Il Canada ha annunciato dazi fino al 50 per cento su alcuni beni statunitensi, in risposta a quelli imposti da Trump

Il ministro delle Finanze e delle Entrate nazionali François-Philippe Champagne durante il discorso con cui il governo canadese ha annunciato i dazi sui beni statunitensi a Ottawa, Canada, 25 agosto 2026 (Justin Tang/The Canadian Press/AP)
Il ministro delle Finanze e delle Entrate nazionali François-Philippe Champagne durante il discorso con cui il governo canadese ha annunciato i dazi sui beni statunitensi a Ottawa, Canada, 25 agosto 2026 (Justin Tang/The Canadian Press/AP)

Il governo canadese ha annunciato ufficialmente che dall’8 settembre imporrà dazi fino al 50 per cento su alcuni beni importati dagli Stati Uniti, per un valore complessivo di beni pari a 27,6 miliardi di dollari canadesi (circa 17 miliardi di euro). Questi dazi sono una risposta a quelli del 50 per cento su alcuni beni prodotti in Canada voluti dal presidente statunitense Donald Trump. Il governo canadese aveva già annunciato nuovi dazi dopo il fallimento delle trattative, lo scorso fine settimana, ma senza dare dettagli.

Il governo canadese, guidato dal primo ministro Mark Carney, ha inoltre annunciato un piano dal valore di 7,5 miliardi di dollari canadesi (circa 4,6 miliardi di euro) per supportare le aziende e i lavoratori che saranno danneggiati dai dazi.
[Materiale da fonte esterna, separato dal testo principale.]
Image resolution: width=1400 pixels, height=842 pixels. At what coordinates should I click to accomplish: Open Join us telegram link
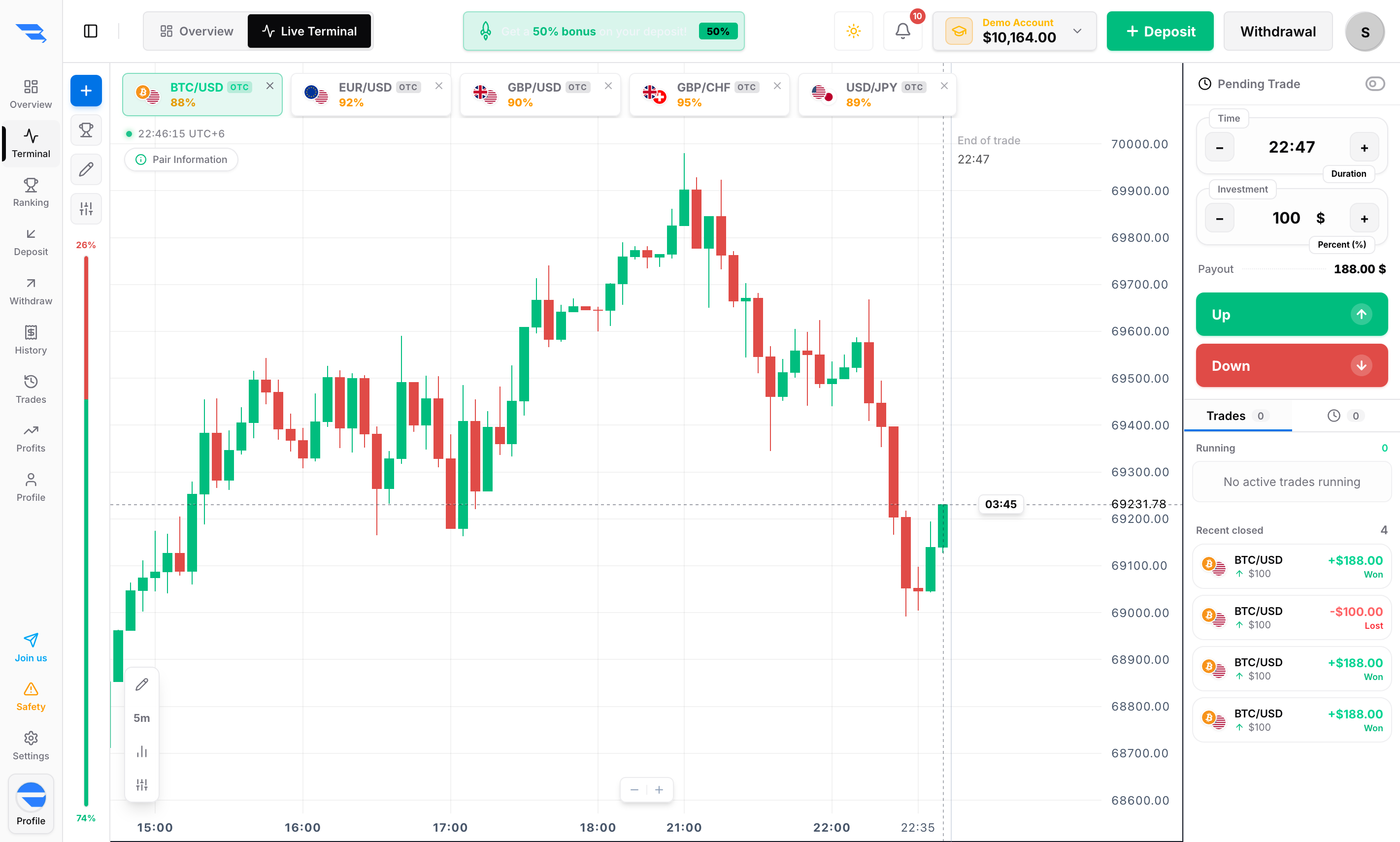coord(31,648)

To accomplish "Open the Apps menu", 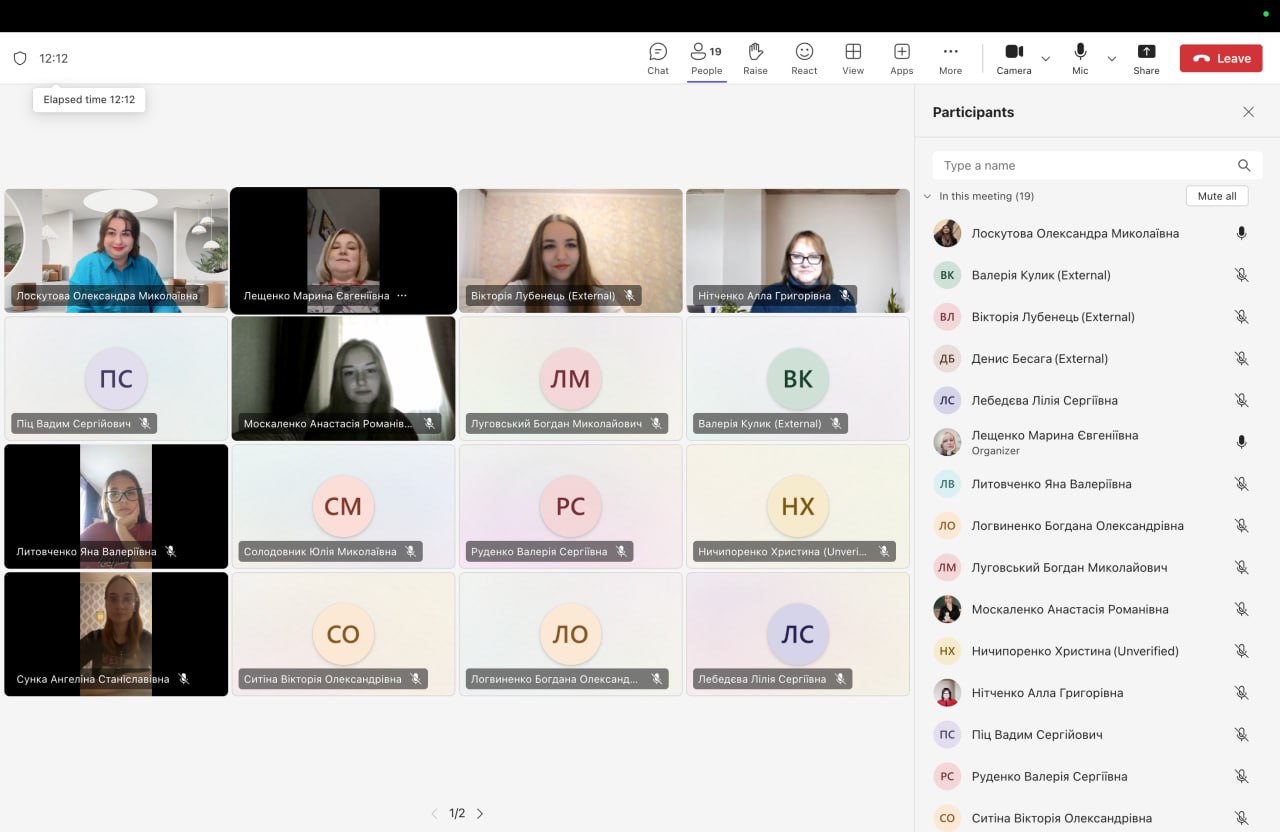I will click(x=901, y=58).
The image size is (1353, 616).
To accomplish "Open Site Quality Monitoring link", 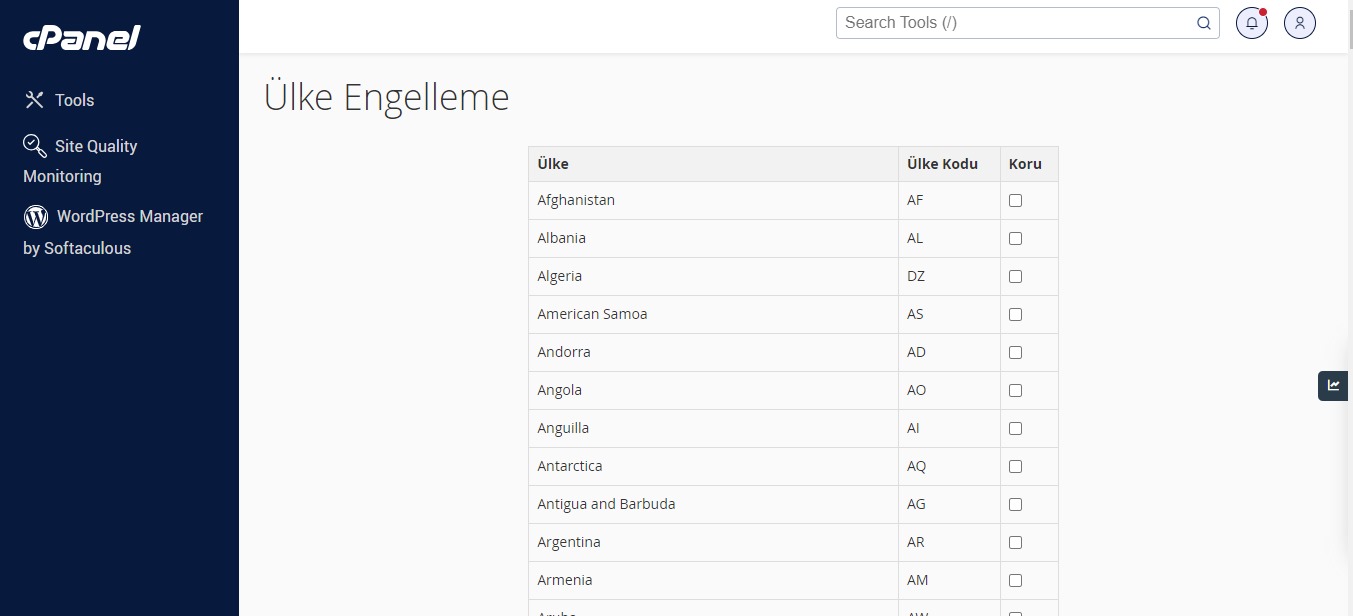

Carney si è dimostrato uno dei leader più combattivi rispetto alla politica commerciale aggressiva di Donald Trump.

I dazi imposti dal Canada sui beni importati dagli Stati Uniti avranno varie aliquote. Saranno pari al 50 per cento del valore per acciaio e alluminio, che in precedenza erano soggetti solo a un dazio del 25 per cento, e per varie altre merci, tra cui prodotti di arredamento e di abbigliamento. Saranno del 25 per cento per elettrodomestici, latticini, pesce e frutti di mare, nonché per alcuni prodotti derivati dall’acciaio e dall’alluminio. E saranno del 15 per cento per determinati tipi di utensili e macchinari, tra cui carrelli elevatori e impianti di climatizzazione.

Il Canada e gli Stati Uniti hanno da molti decenni grossi scambi commerciali favoriti anche dal fatto di condividere un lungo confine. Trump tuttavia ha portato avanti una politica di guerra commerciale con molti alleati statunitensi, tra cui anche il Canada: ha usato i dazi come strumento di pressione economica per spingere i paesi ad accettare accordi commerciali, che secondo lui erano maggiormente favorevoli agli Stati Uniti. Secondo Carney però il Canada non deve cedere a questa pressione, e ha quindi risposto imponendo dazi a sua volta.